Мне пришлось попотеть, прежде чем я услышал из-за двери приглушенный голос. Лязгнул замок. Дверь распахнулась. На пороге стоял Пацан и чесал ухо стволом пистолета. Я незаметно толкнул ногой хомуток, который заблаговременно свинтил с выхлопной трубы и положил на верхнюю ступеньку. Хомуток послушно закатился в дверную щель.

– Я готов поговорить с Фобосом, – объявил я.

Губы Пацана расползлись в улыбке. Показался золотой зуб, словно конферансье в сверкающем одеянии.

– Ага! Все-таки созрел? А говорил, что ты космический летчик, что упал с орбиты, протаранил перигей и ударился головой о дно морское… – Он зевнул, глянул на часы. – Уже поздно, узкоглазый. Давай завтра поговорим. А сейчас ложись баиньки.

Завтра! Он ломал все наши планы! Он разбивал единственный шанс выбраться отсюда. А что будет завтра? Я даже не стану пытаться сбежать при свете дня. Значит, опять придется ждать вечера. Но дождемся ли?

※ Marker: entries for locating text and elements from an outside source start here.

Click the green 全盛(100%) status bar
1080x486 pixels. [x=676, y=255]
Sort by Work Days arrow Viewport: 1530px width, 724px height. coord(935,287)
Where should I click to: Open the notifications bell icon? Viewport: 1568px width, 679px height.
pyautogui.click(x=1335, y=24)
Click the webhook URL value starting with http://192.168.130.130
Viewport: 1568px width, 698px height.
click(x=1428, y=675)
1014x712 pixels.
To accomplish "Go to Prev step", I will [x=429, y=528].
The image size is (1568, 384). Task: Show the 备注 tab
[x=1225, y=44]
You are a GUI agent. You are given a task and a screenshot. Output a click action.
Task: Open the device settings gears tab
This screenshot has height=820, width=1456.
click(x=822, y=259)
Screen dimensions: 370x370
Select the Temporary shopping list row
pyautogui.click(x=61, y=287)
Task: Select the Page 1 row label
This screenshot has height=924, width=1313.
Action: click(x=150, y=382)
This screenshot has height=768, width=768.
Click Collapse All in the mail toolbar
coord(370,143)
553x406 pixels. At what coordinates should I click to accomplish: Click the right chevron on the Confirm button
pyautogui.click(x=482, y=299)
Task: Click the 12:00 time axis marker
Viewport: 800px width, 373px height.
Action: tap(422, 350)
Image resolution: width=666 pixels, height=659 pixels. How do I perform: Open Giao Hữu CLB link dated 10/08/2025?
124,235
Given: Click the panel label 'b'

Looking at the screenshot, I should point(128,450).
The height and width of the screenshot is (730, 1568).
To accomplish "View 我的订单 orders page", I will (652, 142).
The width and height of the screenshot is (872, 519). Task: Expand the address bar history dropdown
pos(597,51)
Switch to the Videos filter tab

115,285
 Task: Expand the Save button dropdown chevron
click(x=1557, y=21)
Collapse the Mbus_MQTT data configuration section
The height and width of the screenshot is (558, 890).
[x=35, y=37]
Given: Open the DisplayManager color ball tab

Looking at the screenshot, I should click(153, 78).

Мне надо было обрушиться на Пацана лавиной, чтобы он даже не посмел колебаться.

– Баиньки ты будешь в гробу делать, если немедленно не отведешь меня к Фобосу, – произнес я с таинственной угрозой, чтобы было убедительнее. – Завтра уже будет поздно. Вы все бараны! Вы даже не представляете, чем рискуете!

– А ты не хами! – обиделся Пацан и округлил глаза, пугая меня, словно лемурчик свое отражение в зеркале. – А то я из твоих ушей великую китайскую стену вырежу.

Он вдруг привстал на цыпочки, заглядывая за меня. У меня сердце оборвалось. Неужели Пацан заметил Игната? Но вроде нет, подозрение в его глазах улеглось. Снова опустился на пятки, прищурился, вздохнул – а как же, надо немного поиграть со временем, показать себя властителем моей судьбы, заставить мучиться, ждать.